Site Reliability Engineer
About the role
Working in the Site Reliability Engineering team, you’ll be helping ensure the stability, resilience and scale of our services through automation, observability and infrastructure engineering. The work is varied; from helping engineering teams deploy monitoring, to designing and implementing new SRE tools and techniques, our team is proactive and always involved. We are a fast moving team operating in a growing Fintech company, supporting engineers on three continents. We use a modern DevOps and SRE tech stack –Github Actions, K8s, ArgoCD, Grafana, AWS, Terraform, and Agile working practices to get the job done. As a member of Zepz’s SRE team you will aim high, embrace challenges and always do what’s right; acting with integrity and building trust as you contribute to the company’s technical direction and long term decision making.
Reporting to the SRE Manager you will:
Use code to solve problems. configuration, infrastructure, tooling, and automation, everything must be solved by writing high quality code that performs and scales.
Using best practices and standards in regards to Observability, Monitoring, Alerting, Capacity Planning, availability, performance/latency, change, troubleshooting for all our Tech services.
Work closely with feature teams to ensure that services are correctly monitored, change is delivered in a safe and secure way, resilience is built into our product and our standards and best practices adopted.
Lead or be involved in the troubleshooting of complex incidents and problems.
Have visibility on end to end service to our customers and ensure their journey is stable and consistent across all the microservices and 3rd party dependencies with the observability tool you will have implemented with the Engineering teams.
Helping the team meet its strategic goals; to maintain the highest level of observability, maximize developer velocity while keeping our product reliable, and ensure that we can deliver the highest quality experience to our customers.
Growing together. You’ll review others' work and happily seek feedback on yours to ensure we build a better codebase and sharpen each other's skills.

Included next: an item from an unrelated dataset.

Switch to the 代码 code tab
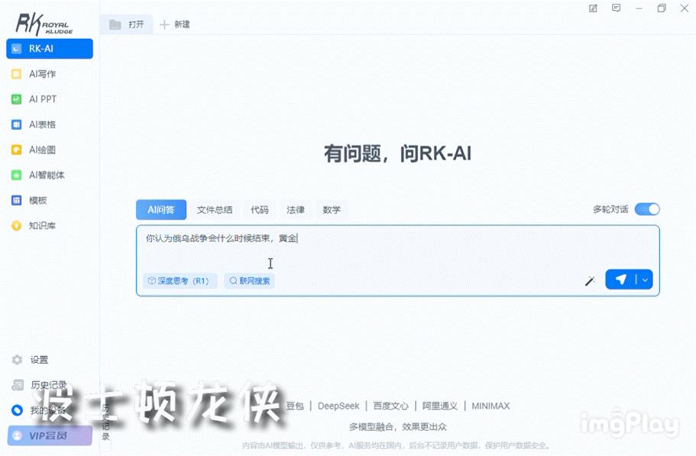The image size is (696, 456). click(261, 209)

What we’re looking for from you
A skilled Engineer. At least 5 years in SRE, DevOps or Engineer role with a keen interest in solving problems using automation.
Understand SRE and DevOps methodologies. You understand the build and deployment cycle of an application, and how to operate a resilient system.
A focus on observability. Observability is key to operating a truly reliable and scalable system. We are looking for engineers who can 'Monitor Everything & Measure Everything', driving a culture of observability. Experience with Grafana, Loki and Prometheus.
Holistic view on application delivery. You understand the use of many systems; monitoring, logging, alerting, and scaling. To build a robust platform which can respond to varying demands from both external sources (traffic) and internal sources (feature team delivery) in a safe and controlled manner. You have experience supporting or developing applications written in Java, Python or node.js.
Systematic problem-solving approach. You should have an understanding of how to analyze, and troubleshoot large-scale distributed systems.
Happy in the Clouds. Our Cloud Native platform is hosted on AWS. You’ll be comfortable working with a system that supports users from around the world, at scale.
Bias for action. You see a problem, you fix a problem. You get buy-in for your solutions and keep tickets moving. We’re always looking for ways to ship at pace.
Growth mindset. A willingness to use your skills and experience to mentor less-experienced engineers. A desire to learn from others and make yourself better every day.
Agile outlook. You need to be excited about working in a fast-changing environment. Products, tools, frameworks and processes change, we evolve and take the best bits with us. The teams drive the evolution.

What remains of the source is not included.